- TEXTAUSZUG

Weibliche Genitalverstümmelung in Dagestan

Brüder im misogynen Geiste

Weibliche Genitalverstümmelung ist auch in der russischen Republik Dagestan verbreitet. Verständnis für die brutale Praxis haben nicht nur islamische Geistliche, sondern auch ein Erzpriester der russisch-orthodoxen Kirche.

Kaum jemand hat das Thema weibliche Genitalverstümmelung mit Russland assoziiert. Jedenfalls bis Mitte August, als die Menschenrechtsorganisation »Russische Rechtsinitiative« einen Bericht vorlegte, der solche Fälle in der Republik Dagestan im russischen Nordkaukasus dokumentiert. Es geht der 2001 in den Niederlanden gegründeten Organisation dabei nicht allein um die Aufdeckung bekannter, von der Öffentlichkeit jedoch weitgehend ignorierter Praktiken. Vielmehr wurden betroffene Frauen, aber auch jene, die die Eingriffe vornehmen, in Interviews aufgefordert, ihre eigenen Einstellungen zu dieser radikalen und schmerzhaften Form der Kontrolle weiblicher Sexualität darzulegen.
Vor einem knappen Jahr verabschiedete die Uno-Vollversammlung eine Resolution, die ihre Mitgliedstaaten zur Unterbindung aller Formen der Gewalt gegen Frauen explizit, einschließlich Genitalverstümmelung, aufruft. Eine Konvention des Europarates, dem Russland seit 20 Jahren angehört, empfiehlt die Einführung detaillierter gesetzlicher Bestimmungen, um eine Strafverfolgung bei partieller oder vollständiger Entfernung weiblicher Geschlechtsorgane zu ermöglichen. Allerdings, so die Autoren des Berichts der Rechtsinitiative, setze sich der russische Staat über alle internationalen Empfehlungen hinweg. Nicht einmal in den offiziellen Berichten aus Russland an die zuständigen Uno-Komitees findet das Thema Erwähnung. Ebenso wenig nehmen sich russische Gerichte der Genitalverstümmelung an.

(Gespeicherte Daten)
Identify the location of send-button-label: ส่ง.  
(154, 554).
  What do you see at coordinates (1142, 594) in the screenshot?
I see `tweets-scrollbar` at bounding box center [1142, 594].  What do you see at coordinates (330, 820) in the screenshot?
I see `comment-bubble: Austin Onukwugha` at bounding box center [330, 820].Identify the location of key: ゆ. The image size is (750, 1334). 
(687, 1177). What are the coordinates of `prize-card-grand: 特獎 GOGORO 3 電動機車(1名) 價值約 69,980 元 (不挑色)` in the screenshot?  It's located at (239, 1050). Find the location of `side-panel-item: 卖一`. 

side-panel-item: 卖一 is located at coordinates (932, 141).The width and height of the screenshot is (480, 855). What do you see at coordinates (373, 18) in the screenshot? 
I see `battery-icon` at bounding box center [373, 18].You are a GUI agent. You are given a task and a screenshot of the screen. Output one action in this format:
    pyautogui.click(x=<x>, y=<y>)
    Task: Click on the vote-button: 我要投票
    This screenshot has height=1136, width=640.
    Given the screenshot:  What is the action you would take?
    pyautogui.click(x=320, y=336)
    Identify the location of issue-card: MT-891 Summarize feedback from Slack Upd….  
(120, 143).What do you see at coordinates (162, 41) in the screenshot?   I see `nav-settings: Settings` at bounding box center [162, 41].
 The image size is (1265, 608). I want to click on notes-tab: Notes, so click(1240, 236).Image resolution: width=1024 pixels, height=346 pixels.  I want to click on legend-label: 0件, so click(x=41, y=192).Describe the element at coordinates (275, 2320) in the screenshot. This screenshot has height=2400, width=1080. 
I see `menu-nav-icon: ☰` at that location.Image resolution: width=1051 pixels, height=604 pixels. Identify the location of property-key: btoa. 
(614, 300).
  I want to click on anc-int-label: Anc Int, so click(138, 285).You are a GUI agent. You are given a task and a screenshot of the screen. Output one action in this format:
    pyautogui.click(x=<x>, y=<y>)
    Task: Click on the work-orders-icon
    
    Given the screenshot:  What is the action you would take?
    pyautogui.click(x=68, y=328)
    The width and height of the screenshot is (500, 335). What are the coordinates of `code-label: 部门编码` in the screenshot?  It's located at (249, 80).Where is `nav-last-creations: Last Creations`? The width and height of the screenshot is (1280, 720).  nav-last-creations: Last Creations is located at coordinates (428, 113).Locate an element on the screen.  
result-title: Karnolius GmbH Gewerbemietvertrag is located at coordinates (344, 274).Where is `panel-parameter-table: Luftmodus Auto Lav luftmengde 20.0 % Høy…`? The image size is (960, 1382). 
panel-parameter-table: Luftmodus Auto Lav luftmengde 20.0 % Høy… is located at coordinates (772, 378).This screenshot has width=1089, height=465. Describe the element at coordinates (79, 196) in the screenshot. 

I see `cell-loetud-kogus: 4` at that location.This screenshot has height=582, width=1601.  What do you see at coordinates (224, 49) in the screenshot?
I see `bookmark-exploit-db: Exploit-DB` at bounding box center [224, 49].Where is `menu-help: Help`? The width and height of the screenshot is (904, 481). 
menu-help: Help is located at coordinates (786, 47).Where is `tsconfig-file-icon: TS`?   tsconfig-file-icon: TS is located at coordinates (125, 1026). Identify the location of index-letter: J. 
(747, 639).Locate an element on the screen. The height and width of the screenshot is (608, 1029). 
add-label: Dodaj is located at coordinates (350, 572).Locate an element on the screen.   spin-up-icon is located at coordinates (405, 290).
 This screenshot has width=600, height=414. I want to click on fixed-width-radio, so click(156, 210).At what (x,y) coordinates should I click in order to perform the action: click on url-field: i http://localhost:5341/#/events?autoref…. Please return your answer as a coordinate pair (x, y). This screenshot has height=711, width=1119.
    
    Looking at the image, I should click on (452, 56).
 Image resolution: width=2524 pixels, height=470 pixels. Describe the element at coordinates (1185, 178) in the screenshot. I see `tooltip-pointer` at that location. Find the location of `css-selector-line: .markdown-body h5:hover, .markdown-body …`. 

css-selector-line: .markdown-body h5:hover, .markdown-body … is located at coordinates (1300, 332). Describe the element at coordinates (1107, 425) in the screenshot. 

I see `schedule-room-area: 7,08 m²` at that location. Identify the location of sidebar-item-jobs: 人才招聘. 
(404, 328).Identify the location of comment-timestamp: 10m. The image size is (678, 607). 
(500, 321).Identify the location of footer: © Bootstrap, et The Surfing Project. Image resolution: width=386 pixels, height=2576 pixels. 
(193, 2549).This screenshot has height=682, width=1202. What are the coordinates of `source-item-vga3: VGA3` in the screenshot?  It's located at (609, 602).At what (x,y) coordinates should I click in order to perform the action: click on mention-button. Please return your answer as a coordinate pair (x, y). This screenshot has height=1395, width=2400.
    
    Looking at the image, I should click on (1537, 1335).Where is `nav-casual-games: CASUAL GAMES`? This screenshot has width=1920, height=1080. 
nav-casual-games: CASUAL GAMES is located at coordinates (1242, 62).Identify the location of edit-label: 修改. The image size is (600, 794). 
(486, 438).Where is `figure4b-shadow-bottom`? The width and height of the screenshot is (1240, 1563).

- AUFGABEN
[a] Übertrage diesen Satz aus dem Textauszug ins Englische: „Nicht einmal in den offiziellen Berichten aus Russland an die zuständigen Uno-Komitees findet das Thema Erwähnung.“
[b] Führe den Textauszug über weibliche Genitalverstümmelung in Dagestan im Anschluss an seinen letzten Satz weiter.

- ERWARTETE ANTWORTEN
[a] The topic is not even mentioned in Russia's official reports to the responsible UN committees.

[b]
Stoff für Ermittlungen gäbe es theoretisch zur Genüge, doch existiert kein Problembewusstsein. Die vollständige oder ansatzweise Entfernung der Klitoris bei Mädchen im Alter bis zu drei Jahren wird hauptsächlich in den oftmals nur schwer zugänglichen Bergregionen Dagestans praktiziert und trifft in den sich auf alte Traditionen berufenden Dorfgemeinschaften ­weitestgehend auf Akzeptanz. Zustimmung zu dieser Praxis äußerten in den oft im Beisein männlicher Familienangehöriger geführten Gesprächen selbst Frauen, die sie als Form der Gewalt einstufen. Sie wird durch die weitläufigen Familienverbände eingefordert und gilt als religiöse Pflichterfüllung für eine gute Muslima. Der Umgang mit weiblicher Sexualität bildet keinen Gegenstand offen geführter Diskussionen, sondern gehört in die Privatsphäre. Entsprechend geringer fiel die Bereitschaft aus, dieses Thema überhaupt anzusprechen.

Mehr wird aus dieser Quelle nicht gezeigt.